Headline hysteria versus boring statistics: Flint water system

“The Children of Flint Were Not ‘Poisoned’” is interesting because it comes from the same nytimes that maintains a “Flint Water Crisis” section.

What are the boring statistics?

Right now in Michigan, 8.8 percent of children in Detroit, 8.1 percent of children in Grand Rapids and an astounding 14 percent of children in Highland Park surpass the C.D.C. reference level. Flint is at 2.4 percent. A comprehensive analysis of blood lead levels across the United States reveals at least eight states with blood lead levels higher than Flint’s were during the water switch.

Flint did hit 3.7 percent at the height of the “crisis,” but never reached anywhere near the level of Detroit, which is not in a “crisis”. But perhaps the measured increase did not correspond to an underlying change?

Moving from evaluating percentages to examining actual blood lead levels in children, we found that levels did increase after the water switched over in 2014, but only by a modest 0.11 micrograms per deciliter. A similar increase of 0.12 micrograms per deciliter occurred randomly in 2010-11. It is not possible, statistically speaking, to distinguish the increase that occurred at the height of the contamination crisis from other random variations over the previous decade.

Obviously any amount of lead is bad, but given that other cities have worse issues with lead and these data are readily obtainable, why the focus on Flint?

Related:

  • see this mini-site about our suburban neighbors’ plan to spend $100 million on a new school because they think there is lead in the drinking water in the old school; people cannot be convinced by negative lab tests nor can they be convinced to buy $75 filters that take out 99 percent of any lead (so these environmentalists have been trucking in jugs of water every week for the last 10+ years, but that isn’t Green enough so it is time to push the 1994-built/renovated school into a landfill)

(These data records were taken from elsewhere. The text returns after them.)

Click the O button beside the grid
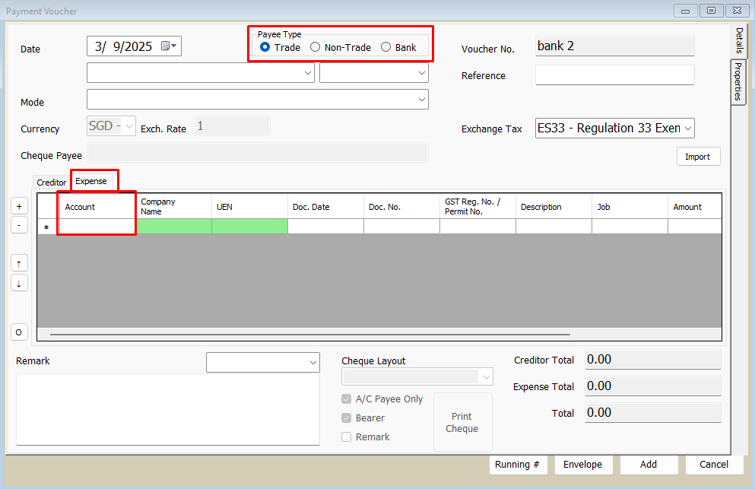This screenshot has height=489, width=755. pyautogui.click(x=19, y=332)
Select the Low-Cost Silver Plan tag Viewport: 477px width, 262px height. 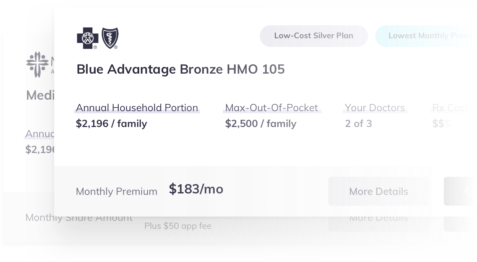pos(314,36)
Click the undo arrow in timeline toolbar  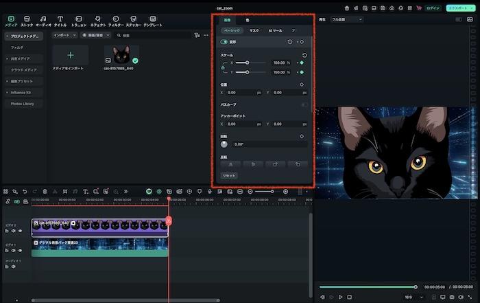25,191
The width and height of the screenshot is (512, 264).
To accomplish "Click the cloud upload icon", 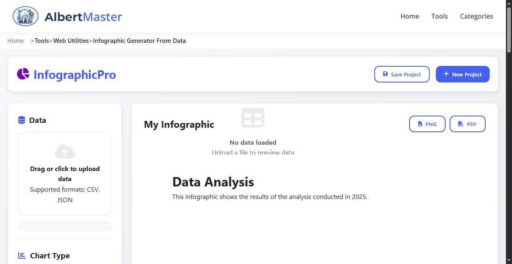I will 65,152.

3 thoughts on “Headline hysteria versus boring statistics: Flint water system

  1. I wonder how dangerous this lead stuff really is. I read somewhere that eastern Europe had very high levels of lead but didn’t have high levels of brain damage or whatever the issue is.

  2. https://www.washingtonpost.com/news/wonk/wp/2016/01/15/this-is-how-toxic-flints-water-really-is/

    https://www.pbs.org/video/poisoned-water-jhhegn/

    And read the comments to the article, e.g. this one:

    “This seems to be a foolish column, that is twisting the meaning of words. Whether it is intentional or by neglect or by an act of nature, if poisonous material is caused to be ingested, the person is “poisoned”. To say that someone has been poisoned, does not convey whether the poisoning will have serious or permanent effects or whether the poisoning can be neutralized or limited by the body’s natural defenses or by prescribed medications and procedures.”

  3. IIRC, the water looked, smelled and tasted so foul that people turned to bottled water. So blood levels are meaningless in evaluating the culpability of the authorities.

    IOW this smells bad in more than one way.